• The exercise: Pick out each line of the data below that contains the string "screenshot". Matching is case-sensitive.

(Dataset excerpt)
◇ ◇ ◇ ◇ ◇
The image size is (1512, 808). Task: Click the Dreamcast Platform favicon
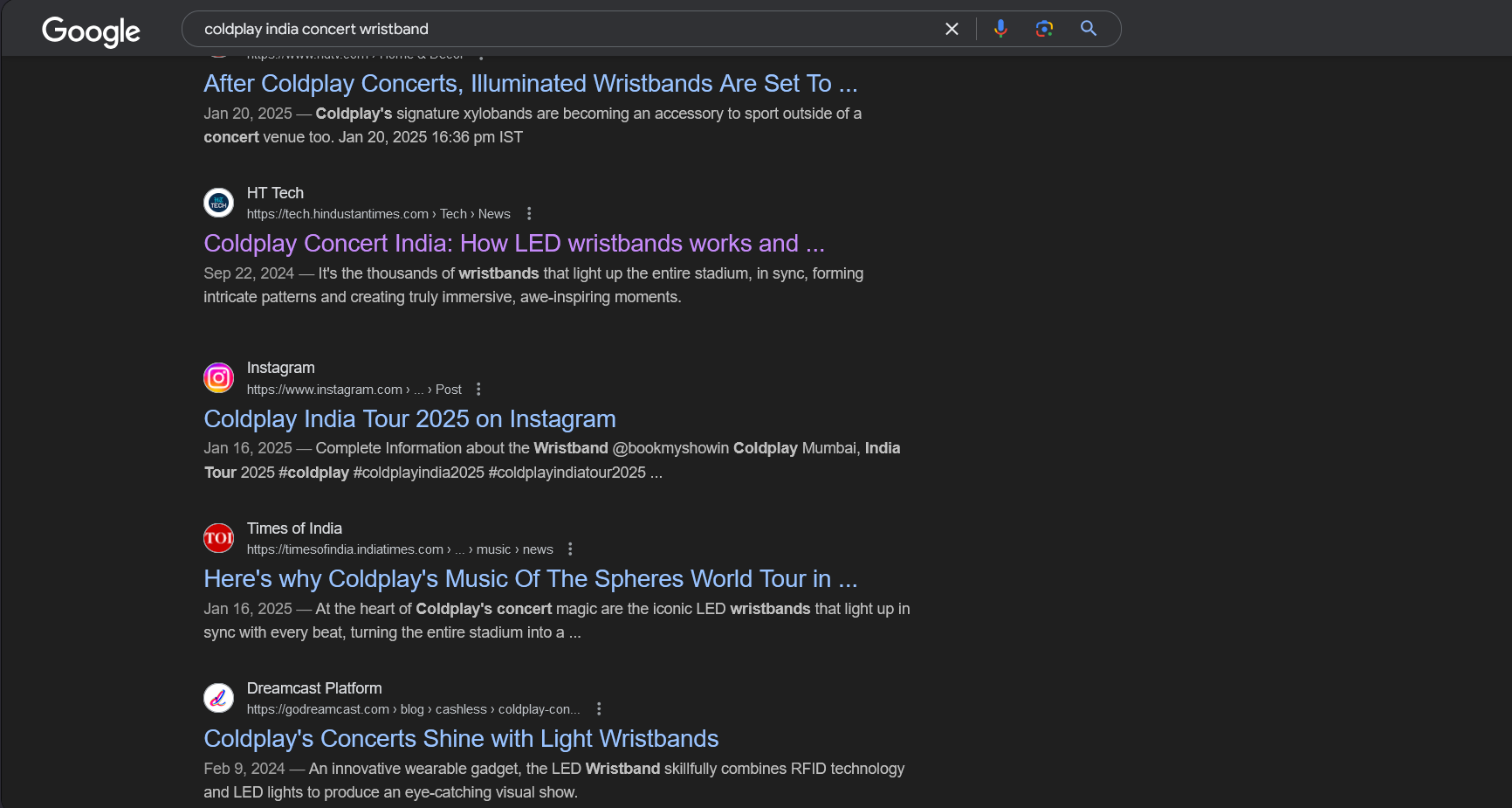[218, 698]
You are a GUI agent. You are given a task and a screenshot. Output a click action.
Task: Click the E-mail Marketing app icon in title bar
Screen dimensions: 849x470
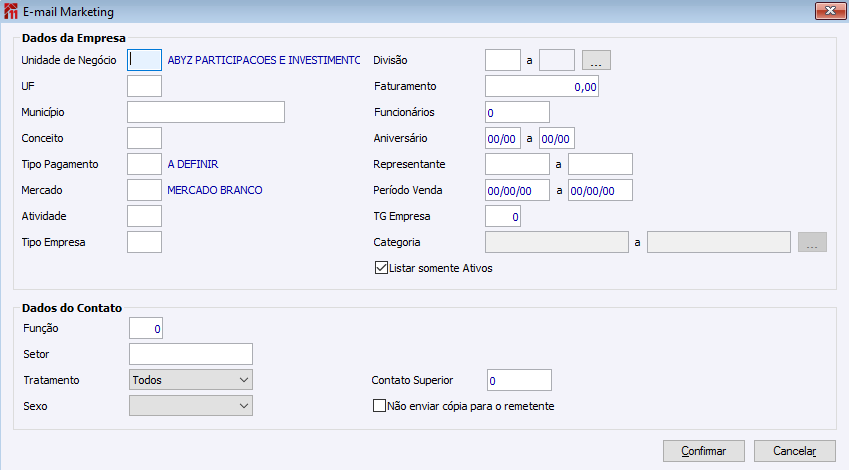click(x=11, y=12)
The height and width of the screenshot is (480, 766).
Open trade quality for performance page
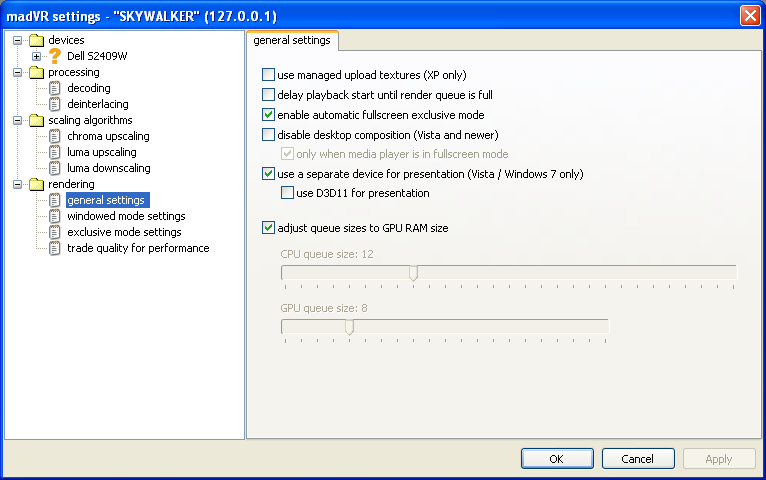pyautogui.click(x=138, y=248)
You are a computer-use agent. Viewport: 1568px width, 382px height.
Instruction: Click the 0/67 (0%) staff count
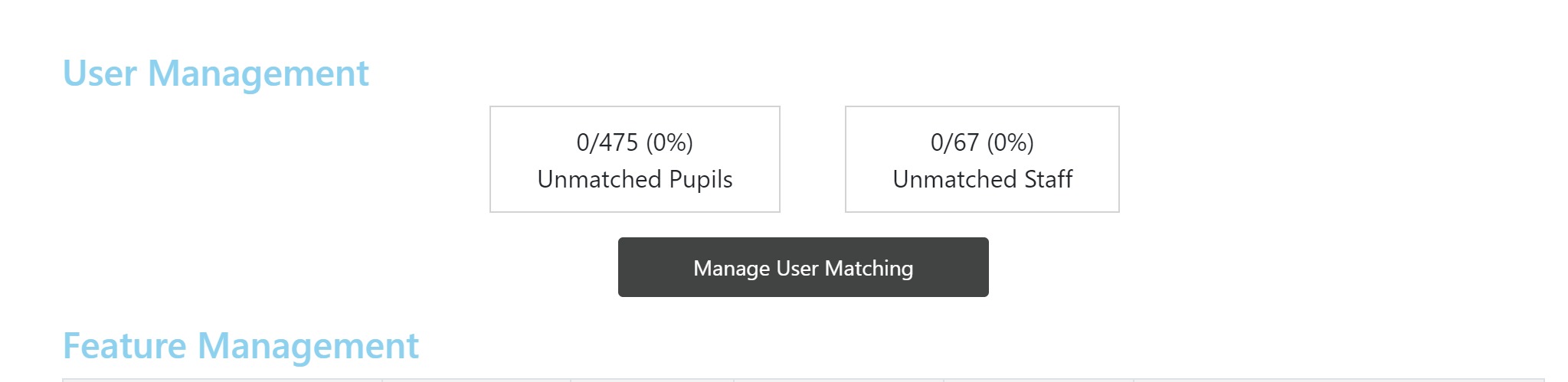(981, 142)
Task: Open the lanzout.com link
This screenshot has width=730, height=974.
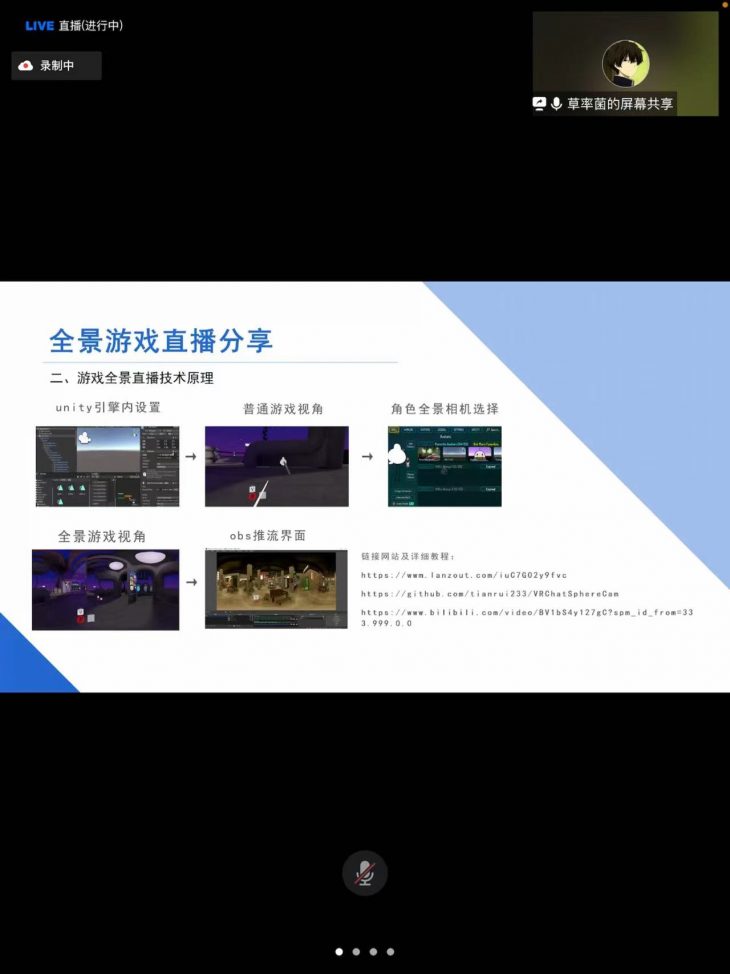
◇ ◇ ◇ ◇ ◇
• Result below:
You are a GUI agent. You are given a task and a screenshot. Output a click action.
The height and width of the screenshot is (480, 766).
This screenshot has width=730, height=974.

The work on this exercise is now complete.